Work to be completed:
Below are some records. Set down exactly the line holding "You are a computer-use" and every later line through the end, omitting the pictures.

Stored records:
▼▼▼

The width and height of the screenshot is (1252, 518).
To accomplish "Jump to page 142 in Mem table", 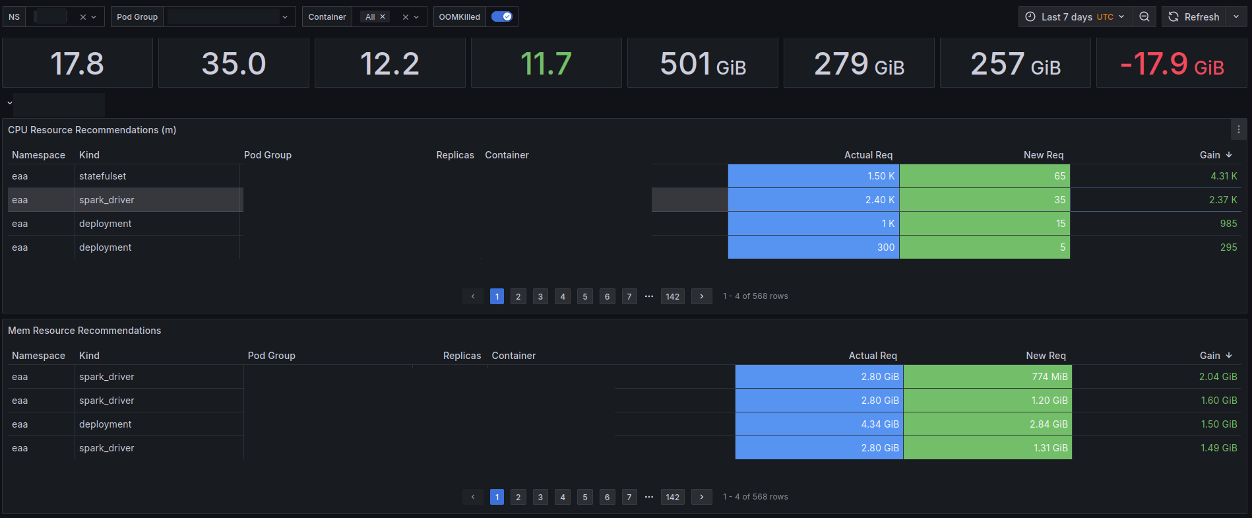I will point(672,497).
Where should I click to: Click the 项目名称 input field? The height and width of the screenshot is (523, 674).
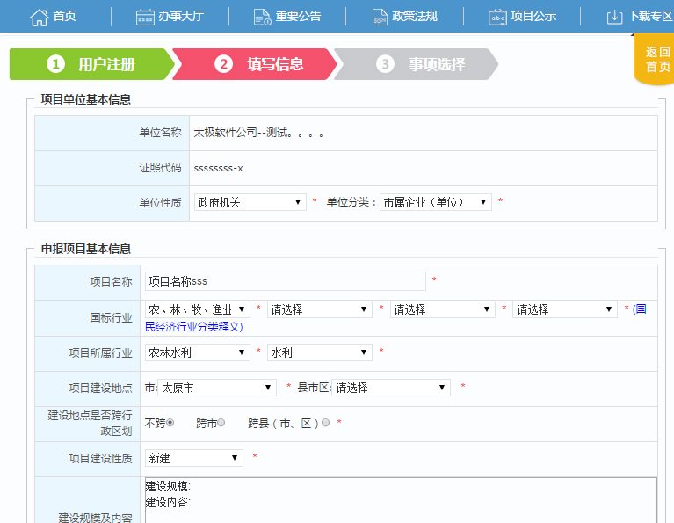[285, 281]
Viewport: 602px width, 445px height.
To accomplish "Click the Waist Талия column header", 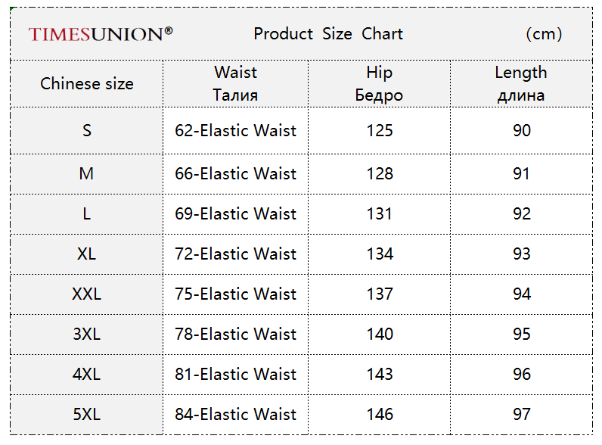I will 235,83.
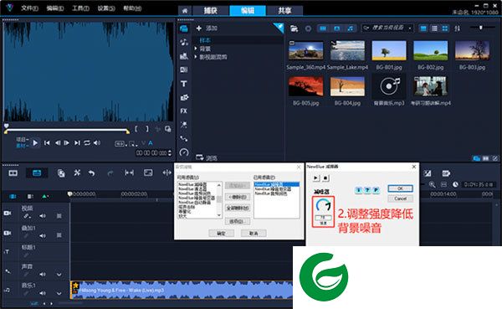
Task: Toggle show audio files filter
Action: 351,28
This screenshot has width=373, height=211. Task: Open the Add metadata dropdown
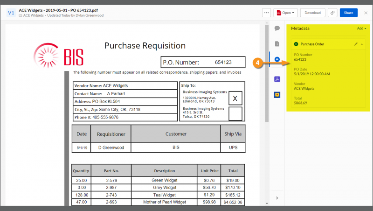[x=361, y=28]
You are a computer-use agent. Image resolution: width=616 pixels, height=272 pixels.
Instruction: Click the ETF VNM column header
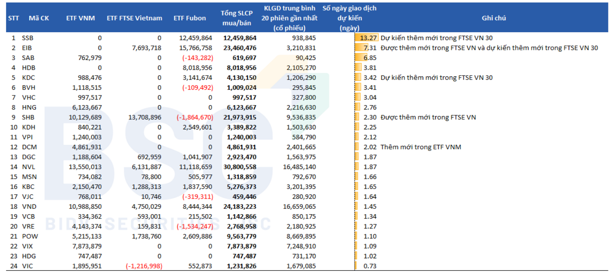80,18
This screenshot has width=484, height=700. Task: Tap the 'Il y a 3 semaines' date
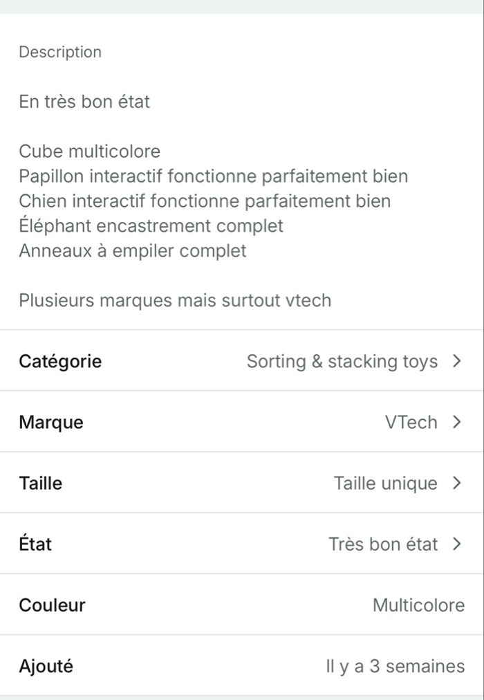tap(395, 666)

▲▲▲

Solved exercise:
You are a computer-use agent. Image resolution: width=616 pixels, height=272 pixels.
Instruction: Click the ETF VNM column header
80,18
This screenshot has width=484, height=700. Task: Tap the 'Il y a 3 semaines' date
tap(395, 666)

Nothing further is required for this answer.